UPDATE: METH BUSTS INCREASE 85% IN MOUNTAIN STATE - Calhoun Has Four Busts In 2013
Several years ago, Big Pharma convinced the West Virginia legislature that a bill to obtain lower prices for prescriptions for Mountain State residents was not needed, the state wanting to sign on to a federal drug purchase registry.
Big Pharma, in lieu of the bill, set up a web site to help West Virginians get lower prescription rates.
It faded quickly.
Now, the electronic tracking system NPLEx, paid for by Big Pharma, that was supposed to slow the spread of methamphetamine labs in West Virginia by blocking purchases of the cold medicines that fuel the labs is failing, according to data obtained by the Sunday Gazette-Mail.

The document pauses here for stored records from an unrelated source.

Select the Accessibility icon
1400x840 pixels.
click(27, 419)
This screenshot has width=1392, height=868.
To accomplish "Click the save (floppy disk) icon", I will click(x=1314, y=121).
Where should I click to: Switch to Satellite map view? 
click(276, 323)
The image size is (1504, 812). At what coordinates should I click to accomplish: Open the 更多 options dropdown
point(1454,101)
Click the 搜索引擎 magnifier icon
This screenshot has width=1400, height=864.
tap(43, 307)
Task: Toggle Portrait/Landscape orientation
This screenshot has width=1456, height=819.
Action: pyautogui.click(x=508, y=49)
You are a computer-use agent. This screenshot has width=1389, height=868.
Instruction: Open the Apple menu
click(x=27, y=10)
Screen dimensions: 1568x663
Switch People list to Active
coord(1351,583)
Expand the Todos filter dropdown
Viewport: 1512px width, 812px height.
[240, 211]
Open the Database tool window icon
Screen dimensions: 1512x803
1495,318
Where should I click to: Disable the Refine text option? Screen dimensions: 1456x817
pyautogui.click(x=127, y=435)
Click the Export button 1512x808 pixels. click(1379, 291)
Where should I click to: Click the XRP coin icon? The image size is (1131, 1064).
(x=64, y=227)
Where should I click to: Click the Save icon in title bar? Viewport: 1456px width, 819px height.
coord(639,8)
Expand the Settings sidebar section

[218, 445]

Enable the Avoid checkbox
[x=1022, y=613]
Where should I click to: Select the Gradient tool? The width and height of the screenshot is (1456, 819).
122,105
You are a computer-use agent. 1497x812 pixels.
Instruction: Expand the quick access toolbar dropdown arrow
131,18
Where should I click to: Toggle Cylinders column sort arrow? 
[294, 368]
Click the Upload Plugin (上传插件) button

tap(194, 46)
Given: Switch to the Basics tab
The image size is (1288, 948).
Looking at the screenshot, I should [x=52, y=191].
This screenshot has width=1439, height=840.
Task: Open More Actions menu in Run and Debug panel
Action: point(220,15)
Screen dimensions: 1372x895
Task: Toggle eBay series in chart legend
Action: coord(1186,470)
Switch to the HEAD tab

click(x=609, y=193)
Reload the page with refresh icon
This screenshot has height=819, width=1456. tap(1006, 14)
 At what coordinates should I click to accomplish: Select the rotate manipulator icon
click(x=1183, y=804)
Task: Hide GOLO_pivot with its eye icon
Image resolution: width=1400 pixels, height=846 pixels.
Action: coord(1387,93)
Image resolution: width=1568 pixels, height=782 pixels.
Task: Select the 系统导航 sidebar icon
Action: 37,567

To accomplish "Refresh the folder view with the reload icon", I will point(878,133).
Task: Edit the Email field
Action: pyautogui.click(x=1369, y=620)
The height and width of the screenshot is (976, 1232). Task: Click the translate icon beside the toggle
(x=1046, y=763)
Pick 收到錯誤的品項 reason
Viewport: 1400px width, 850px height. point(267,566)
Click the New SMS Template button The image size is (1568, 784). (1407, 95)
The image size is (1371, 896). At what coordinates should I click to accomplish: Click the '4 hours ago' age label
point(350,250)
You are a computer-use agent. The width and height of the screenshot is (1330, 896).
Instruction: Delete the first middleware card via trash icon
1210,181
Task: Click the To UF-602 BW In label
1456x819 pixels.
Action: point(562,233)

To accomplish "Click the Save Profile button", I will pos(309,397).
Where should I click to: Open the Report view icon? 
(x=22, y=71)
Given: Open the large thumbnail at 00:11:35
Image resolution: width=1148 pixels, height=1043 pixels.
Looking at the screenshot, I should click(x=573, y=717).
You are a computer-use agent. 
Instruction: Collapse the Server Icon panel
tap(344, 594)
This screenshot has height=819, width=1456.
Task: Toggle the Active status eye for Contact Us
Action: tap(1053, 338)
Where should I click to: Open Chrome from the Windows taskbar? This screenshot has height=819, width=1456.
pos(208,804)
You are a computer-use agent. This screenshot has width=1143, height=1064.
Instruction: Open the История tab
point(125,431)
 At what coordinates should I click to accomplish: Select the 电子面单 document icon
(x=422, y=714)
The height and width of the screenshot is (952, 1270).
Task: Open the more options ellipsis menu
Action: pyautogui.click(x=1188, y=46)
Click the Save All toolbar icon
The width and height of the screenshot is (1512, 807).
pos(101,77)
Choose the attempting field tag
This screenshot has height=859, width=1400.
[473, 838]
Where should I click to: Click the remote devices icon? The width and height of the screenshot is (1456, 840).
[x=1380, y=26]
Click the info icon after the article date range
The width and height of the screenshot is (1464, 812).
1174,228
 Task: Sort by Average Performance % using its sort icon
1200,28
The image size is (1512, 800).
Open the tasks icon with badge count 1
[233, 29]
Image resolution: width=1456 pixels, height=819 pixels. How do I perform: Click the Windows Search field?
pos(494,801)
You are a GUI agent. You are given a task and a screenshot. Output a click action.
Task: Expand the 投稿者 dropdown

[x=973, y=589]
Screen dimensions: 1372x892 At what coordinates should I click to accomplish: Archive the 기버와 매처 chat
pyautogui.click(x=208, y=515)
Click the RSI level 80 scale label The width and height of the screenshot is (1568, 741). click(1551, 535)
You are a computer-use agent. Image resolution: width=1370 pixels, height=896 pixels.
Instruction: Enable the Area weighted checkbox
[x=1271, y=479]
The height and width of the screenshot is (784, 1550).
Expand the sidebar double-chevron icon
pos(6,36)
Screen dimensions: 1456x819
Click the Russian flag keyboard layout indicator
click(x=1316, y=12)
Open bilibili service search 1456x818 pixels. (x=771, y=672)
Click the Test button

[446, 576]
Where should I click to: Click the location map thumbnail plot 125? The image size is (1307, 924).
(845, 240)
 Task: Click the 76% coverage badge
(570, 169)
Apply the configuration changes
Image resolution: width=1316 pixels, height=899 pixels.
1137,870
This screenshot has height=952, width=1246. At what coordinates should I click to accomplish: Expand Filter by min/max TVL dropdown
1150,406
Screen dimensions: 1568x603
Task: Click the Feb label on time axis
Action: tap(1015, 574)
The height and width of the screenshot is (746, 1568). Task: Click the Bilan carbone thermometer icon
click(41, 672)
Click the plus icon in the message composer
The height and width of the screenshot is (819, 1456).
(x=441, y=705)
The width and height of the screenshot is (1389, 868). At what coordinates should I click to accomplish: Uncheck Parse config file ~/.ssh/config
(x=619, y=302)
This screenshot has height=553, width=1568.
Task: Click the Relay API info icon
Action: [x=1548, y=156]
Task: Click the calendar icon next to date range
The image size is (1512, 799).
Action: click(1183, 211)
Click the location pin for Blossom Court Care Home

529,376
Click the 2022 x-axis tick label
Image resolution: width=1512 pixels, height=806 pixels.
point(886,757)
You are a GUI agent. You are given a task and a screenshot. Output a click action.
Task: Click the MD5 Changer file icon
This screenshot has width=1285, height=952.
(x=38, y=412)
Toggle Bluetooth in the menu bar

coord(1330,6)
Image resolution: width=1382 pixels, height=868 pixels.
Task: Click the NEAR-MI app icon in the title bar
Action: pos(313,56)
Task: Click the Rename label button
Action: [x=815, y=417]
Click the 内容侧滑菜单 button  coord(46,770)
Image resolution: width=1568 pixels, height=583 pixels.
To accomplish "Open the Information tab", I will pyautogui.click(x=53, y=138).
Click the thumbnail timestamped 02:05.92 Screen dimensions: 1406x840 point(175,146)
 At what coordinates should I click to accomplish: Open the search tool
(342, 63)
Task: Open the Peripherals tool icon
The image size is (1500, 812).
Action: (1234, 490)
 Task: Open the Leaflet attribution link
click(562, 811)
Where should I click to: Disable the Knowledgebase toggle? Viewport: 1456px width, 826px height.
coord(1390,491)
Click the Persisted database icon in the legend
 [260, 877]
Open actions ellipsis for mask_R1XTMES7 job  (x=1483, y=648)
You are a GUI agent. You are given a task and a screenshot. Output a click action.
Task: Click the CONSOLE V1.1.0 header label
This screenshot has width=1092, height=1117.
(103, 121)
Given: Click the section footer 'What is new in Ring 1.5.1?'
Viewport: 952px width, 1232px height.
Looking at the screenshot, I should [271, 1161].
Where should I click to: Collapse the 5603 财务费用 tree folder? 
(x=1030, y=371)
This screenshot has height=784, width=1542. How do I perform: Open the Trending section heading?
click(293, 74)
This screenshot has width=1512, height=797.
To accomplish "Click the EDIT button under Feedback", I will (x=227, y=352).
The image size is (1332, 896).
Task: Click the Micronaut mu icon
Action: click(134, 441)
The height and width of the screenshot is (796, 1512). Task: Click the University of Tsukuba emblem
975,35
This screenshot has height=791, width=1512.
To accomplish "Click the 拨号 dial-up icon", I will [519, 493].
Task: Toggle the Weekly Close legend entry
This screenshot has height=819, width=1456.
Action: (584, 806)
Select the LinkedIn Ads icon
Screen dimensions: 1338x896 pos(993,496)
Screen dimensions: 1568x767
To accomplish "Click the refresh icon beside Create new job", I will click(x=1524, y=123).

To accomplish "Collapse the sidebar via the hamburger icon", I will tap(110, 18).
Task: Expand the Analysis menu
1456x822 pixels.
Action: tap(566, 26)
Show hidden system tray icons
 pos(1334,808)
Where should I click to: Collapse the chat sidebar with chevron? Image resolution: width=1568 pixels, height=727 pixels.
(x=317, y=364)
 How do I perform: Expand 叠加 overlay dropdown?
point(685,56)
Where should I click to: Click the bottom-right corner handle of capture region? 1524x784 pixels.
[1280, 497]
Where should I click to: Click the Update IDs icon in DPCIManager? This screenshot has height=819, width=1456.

The number of boxes of the cold medicine blocked by NPLEx has declined 72 percent, according to the data. The drug users have figured out how to beat the system.
See
Cold medication sales blocked by NPLEx plummet 72% by
Eric Eyre for the Charleston Gazette
Meanwhile, a bill passed by the WV House and resting in the WV Senate, that would forbid Attorney General Patrick Morrisey, a former pharmaceutical lobbyist, to touch state lawsuits against pharmaceutical companies.